Originally Posted by T_O_M
Originally Posted by PitkinCO
Originally Posted by T_O_M
Originally Posted by blanket
You went into the military to protect your country, you had faith in the politicians you elected, you could take your vehicle to the mechanic without taking up the tailpipe, the newspapers and the reporters on TV reported the news. not their take and embellishment on it, men and women got married, people went to church on Sunday, Political correctness was a phrase you never heard, people went to work and earned their living, kids in school answered to their father if they screwed up. Where did it go wrong???


I don't think world ever existed. That was a "Leave it to Beaver" TV delusion / propaganda we were supposed to buy into ... and many did.

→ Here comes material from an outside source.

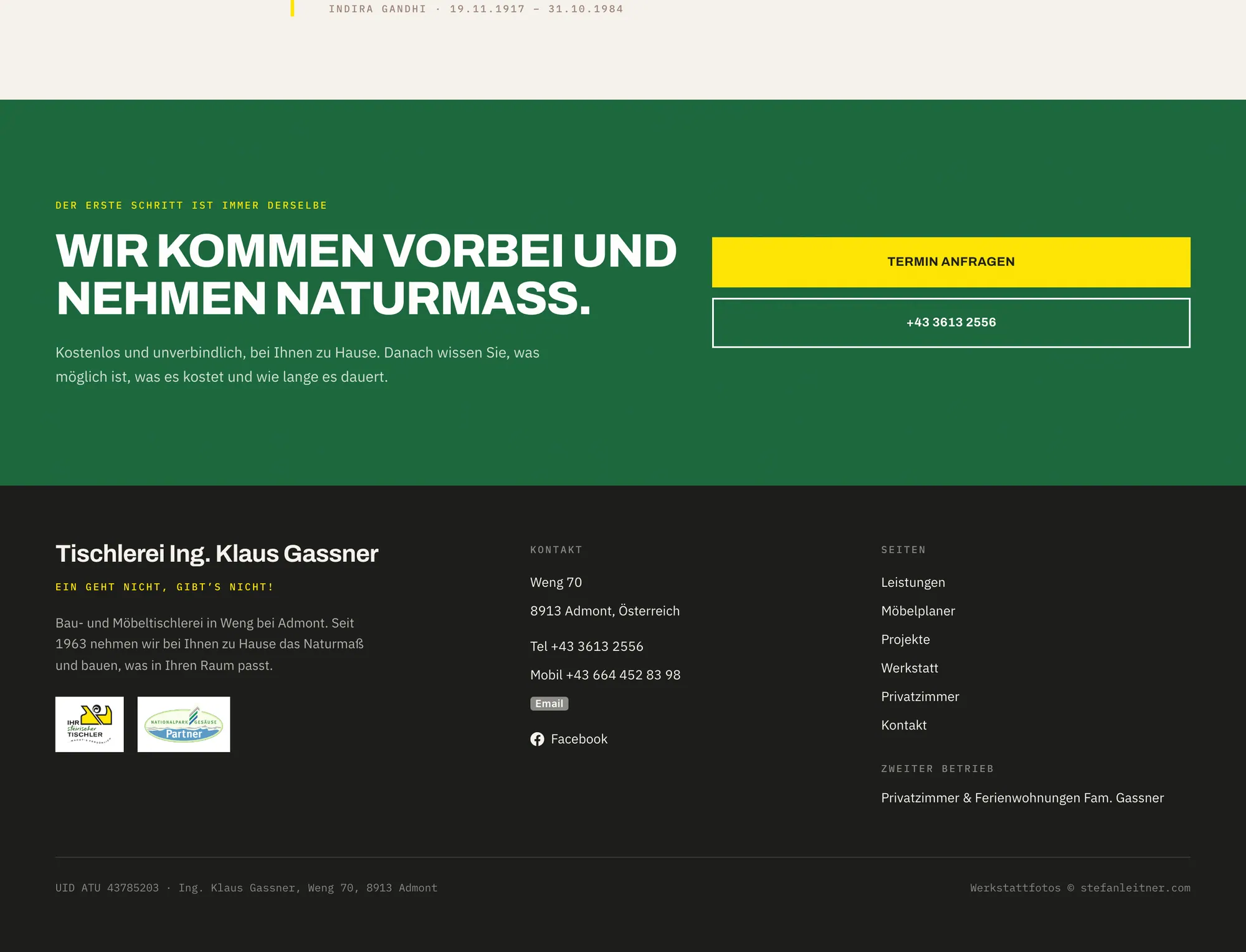Viewport: 1246px width, 952px height.
Task: Click the Tischlerei Ing. Klaus Gassner title
Action: point(217,554)

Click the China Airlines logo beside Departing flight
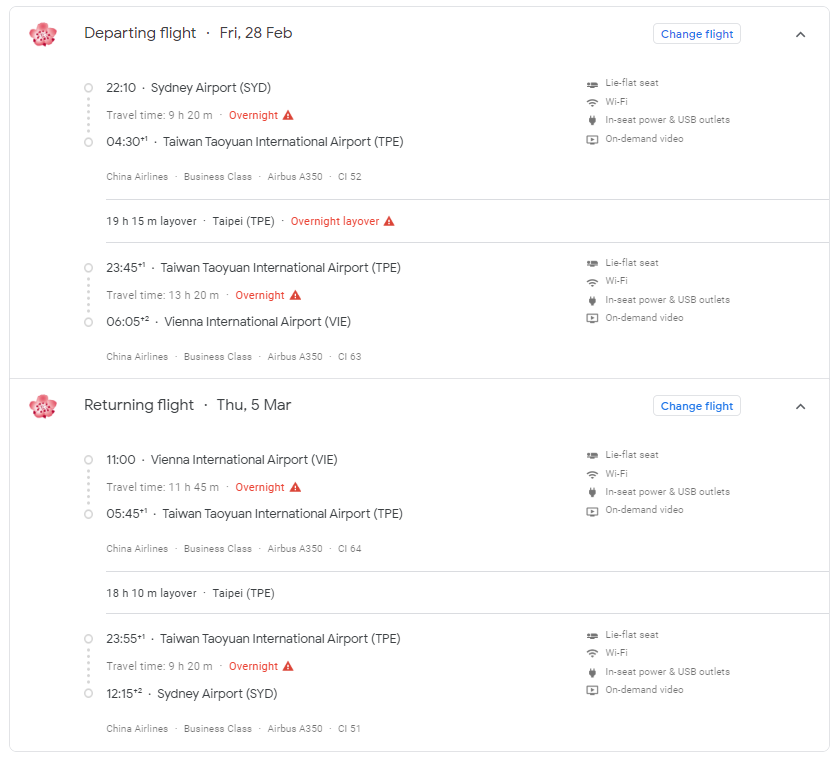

The difference in older times was that most the deviations from the image stayed behind closed doors, NOT what actually happened behind those doors. Human nature does not change. What's changed is we got jaded and started seeing what was there to see all along.

Tom


Ignorance was bliss I suppose.



I think the people who are overly enamored with that utopian past were simply too young at the time to have been fully aware of all that was going on. You can drive back but you can never go home. It never was the thing you remember it being now.

Tom


Or had parents who tried like hell to hide or shield their kids from that stuff, for better or worse. My mom grew up in SE Missouri in what would appear to be a proper, god-fearing, well bred family whose manners and decorum were impeccable almost to a fault at times. My dad grew up in Queens NY to a loud, everything-out-on-the-table family of first-generation Lithuanians. From the outside you would think my Dad's family was crazy with all kinds of drama and problems. But my mom has just as many stories of skeletons and dirty laundry as my dads family, it's just that her parents generation never talked about and tried a lot harder to keep it in the closet. As a father to two young girls I can understand the appeal of my mom's family's approach, but as I get older I lean more towards my Dad's family because I've realized that hiding problems or pretending they don't exist doesn't make them go away.